Semantic Web

Invited Submission to the Transactions of the Institute of Electrical Engineers of Japan (for translation to Japanese) - to appear Summer, 2002

Integrating Applications on the Semantic Web

James Hendler
Computer Science Dept, Univ. of Maryland

Tim Berners-Lee
Director, World Wide Web Consortium

Eric Miller Activity Lead, W3C Semantic Web Activity

The Semantic Web is an extension of the current Web in which information is given well-defined meaning, better enabling computers and people to work in cooperation. It is based on the idea of having data on the Web defined and linked such that it can be used for more effective discovery, automation, integration, and reuse across various applications. For the Web to reach its full potential, it must evolve into this Semantic Web, providing a universally accessible platform that allows data to be shared and processed by automated tools as well as by people.

The Semantic Web will provide an infrastructure that enables not just web pages, but databases, services, programs, sensors, personal devices, and even household appliances to both consume and produce data on the web. Software agents can use this information to search, filter and prepare information in new and exciting ways to assist the web user. New languages, making significantly more of the information on the web machine-readable, power this vision and will enable the development of a new generation of technologies and toolkits.

Currently, many parts of the Semantic Web are already in existence, and the business cases for this technology are becoming clearer all the time. In this article, we will focus on the near term objectives of the Semantic Web and discuss the potential benefits to web users that these objectives offer.

Consider the state of documentation systems as they were in 1989 when the Internet was starting to become internationally established. At this time, retrieving and referencing information across remote systems was still an expert's game. The Internet existed, so it was quite possible that you could get access to a remote systems. However, this system more often than not used completely different protocols for accessing information. You might for example telnet (or some other remote login protocol) to one system and learn some particular access protocol before you could search its database. Having found the relevant information, you would have to copy this into your clipboard (or the back of an envelope) and proceed to then paste in (or retype) the information into the relevant document. The type of information obtained was more often a factor of least resistance than the most relevant, timely or accurate.

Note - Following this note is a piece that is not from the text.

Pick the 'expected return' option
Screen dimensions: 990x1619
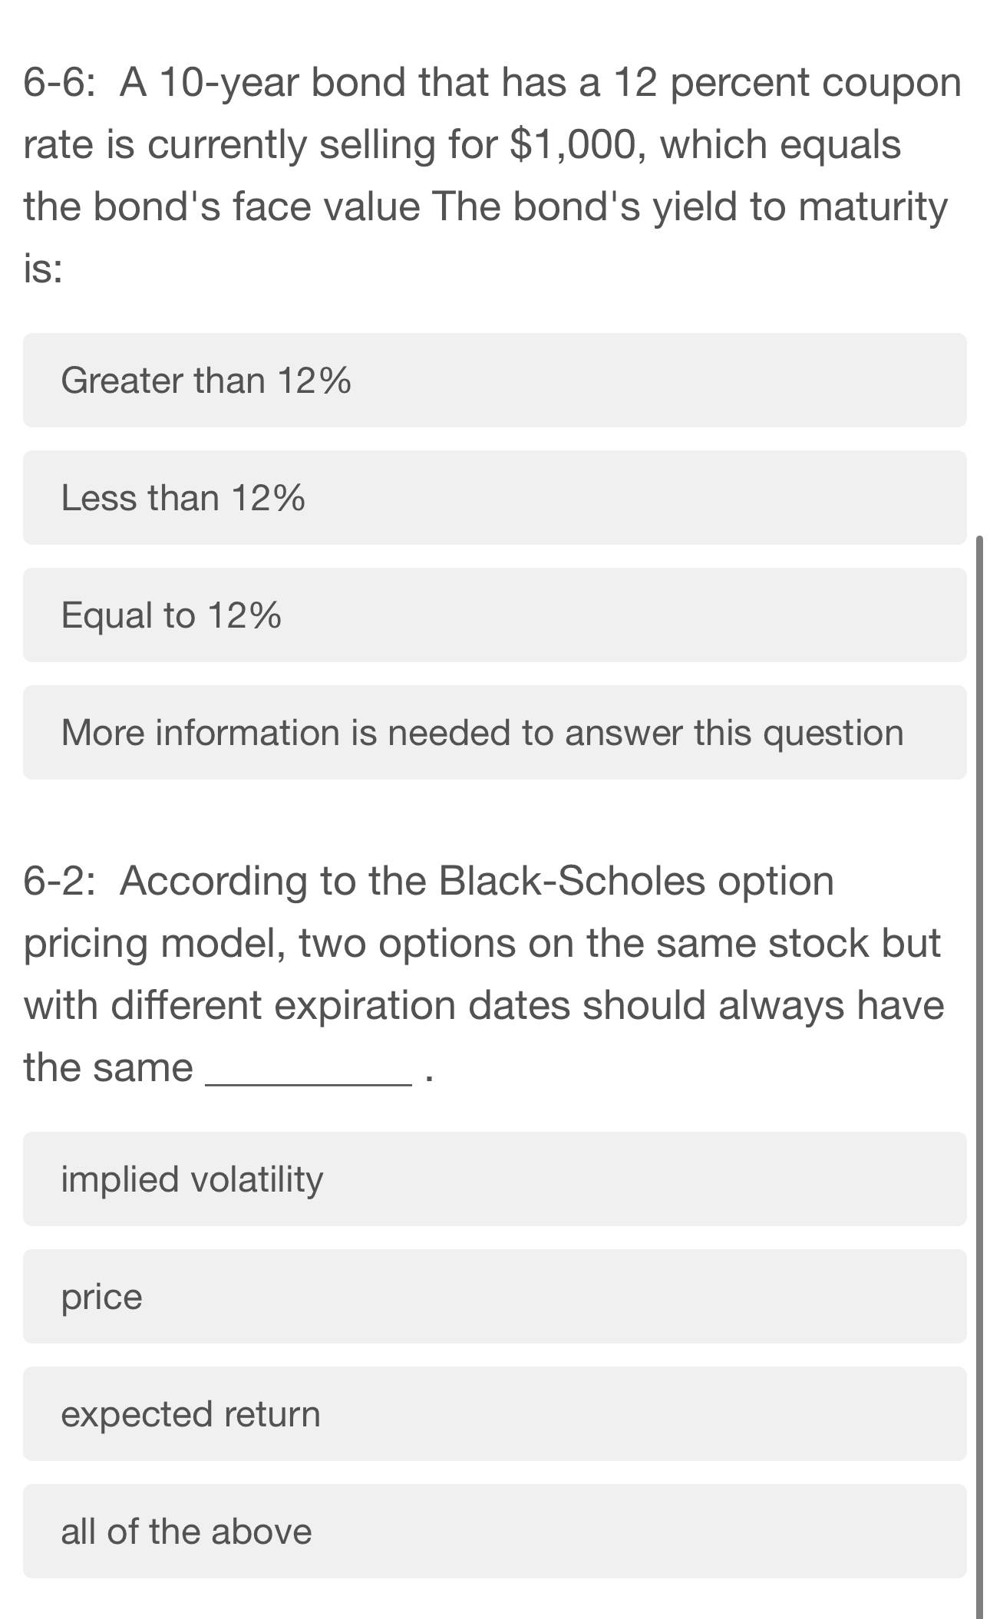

That was before the Web. Now, given Web technologies, we can link information easily and seamlessly. The majority of systems now have Web servers, and despite still in fact running on different machines and still likely using new versions of the same programs they were running in 1989, the Web interfaces make them seem part of the same smooth, consistent, world of information. For the documents in our lives, linking content is much easier than ever before.

Despite this seemingly miraculous world of information, transferring content between web applications is still surprisingly difficult. There are lots of ways in which our machines can use our web content when they can understand it. When my personal digital assistant's calendar program understands dates, it can alert me when an appointment is coming up. When my email program's address book understands that something is a phone number or an email address, it can set up communication with that person with a click. When my digital phone is given a location in Japan, it can access a program to compute which trains to take and how much it will cost.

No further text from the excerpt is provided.